[Collected data entries]
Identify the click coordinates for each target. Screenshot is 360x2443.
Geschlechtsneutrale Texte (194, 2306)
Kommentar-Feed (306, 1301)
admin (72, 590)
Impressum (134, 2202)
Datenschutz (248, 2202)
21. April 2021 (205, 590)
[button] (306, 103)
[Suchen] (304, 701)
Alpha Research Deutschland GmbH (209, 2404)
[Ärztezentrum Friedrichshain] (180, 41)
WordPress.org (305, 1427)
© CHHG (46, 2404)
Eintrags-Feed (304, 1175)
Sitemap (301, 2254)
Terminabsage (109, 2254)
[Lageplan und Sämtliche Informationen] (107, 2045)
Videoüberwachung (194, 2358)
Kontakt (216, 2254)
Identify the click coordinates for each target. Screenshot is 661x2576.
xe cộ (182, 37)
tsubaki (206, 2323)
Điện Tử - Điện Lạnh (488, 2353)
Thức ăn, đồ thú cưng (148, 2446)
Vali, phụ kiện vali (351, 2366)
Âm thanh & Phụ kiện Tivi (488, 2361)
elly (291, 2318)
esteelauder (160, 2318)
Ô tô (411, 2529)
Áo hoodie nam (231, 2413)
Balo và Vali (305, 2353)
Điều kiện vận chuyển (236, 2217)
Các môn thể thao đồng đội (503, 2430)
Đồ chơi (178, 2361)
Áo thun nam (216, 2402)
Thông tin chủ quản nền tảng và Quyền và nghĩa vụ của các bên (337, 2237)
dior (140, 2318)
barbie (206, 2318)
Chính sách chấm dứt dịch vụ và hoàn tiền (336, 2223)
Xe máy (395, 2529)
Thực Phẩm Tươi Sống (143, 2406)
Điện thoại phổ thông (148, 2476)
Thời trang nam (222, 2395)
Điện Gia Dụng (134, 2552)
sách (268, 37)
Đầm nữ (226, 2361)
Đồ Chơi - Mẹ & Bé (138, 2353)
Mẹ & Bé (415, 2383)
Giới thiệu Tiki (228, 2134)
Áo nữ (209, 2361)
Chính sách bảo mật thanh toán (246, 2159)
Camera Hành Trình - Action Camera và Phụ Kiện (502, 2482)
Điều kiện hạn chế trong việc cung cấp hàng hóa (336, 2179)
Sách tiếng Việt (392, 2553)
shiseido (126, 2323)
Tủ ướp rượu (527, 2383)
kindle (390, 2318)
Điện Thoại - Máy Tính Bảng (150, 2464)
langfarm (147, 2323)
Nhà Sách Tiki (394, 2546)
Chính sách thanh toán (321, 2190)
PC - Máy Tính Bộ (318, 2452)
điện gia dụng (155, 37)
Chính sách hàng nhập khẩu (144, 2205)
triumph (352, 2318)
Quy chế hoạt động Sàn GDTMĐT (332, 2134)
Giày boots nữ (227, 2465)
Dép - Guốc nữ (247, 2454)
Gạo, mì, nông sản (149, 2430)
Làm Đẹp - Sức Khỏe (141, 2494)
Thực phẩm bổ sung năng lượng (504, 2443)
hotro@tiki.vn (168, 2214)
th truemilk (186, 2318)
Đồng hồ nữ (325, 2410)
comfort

▶ [Instructions for the task]: Output the line containing "Áo nữ (209, 2361)" and every line after it through the final line of the records above, exactly as written and nothing else.

▶ [Exercise output]:
Áo nữ (209, 2361)
Chính sách bảo mật thanh toán (246, 2159)
Camera Hành Trình - Action Camera và Phụ Kiện (502, 2482)
Điều kiện hạn chế trong việc cung cấp hàng hóa (336, 2179)
Sách tiếng Việt (392, 2553)
shiseido (126, 2323)
Tủ ướp rượu (527, 2383)
kindle (390, 2318)
Điện Thoại - Máy Tính Bảng (150, 2464)
langfarm (147, 2323)
Nhà Sách Tiki (394, 2546)
Chính sách thanh toán (321, 2190)
PC - Máy Tính Bộ (318, 2452)
điện gia dụng (155, 37)
Chính sách hàng nhập khẩu (144, 2205)
triumph (352, 2318)
Quy chế hoạt động Sàn GDTMĐT (332, 2134)
Giày boots nữ (227, 2465)
Dép - Guốc nữ (247, 2454)
Gạo, mì, nông sản (149, 2430)
Làm Đẹp - Sức Khỏe (141, 2494)
Thực phẩm bổ sung năng lượng (504, 2443)
hotro@tiki.vn (168, 2214)
th truemilk (186, 2318)
Đồng hồ nữ (325, 2410)
comfort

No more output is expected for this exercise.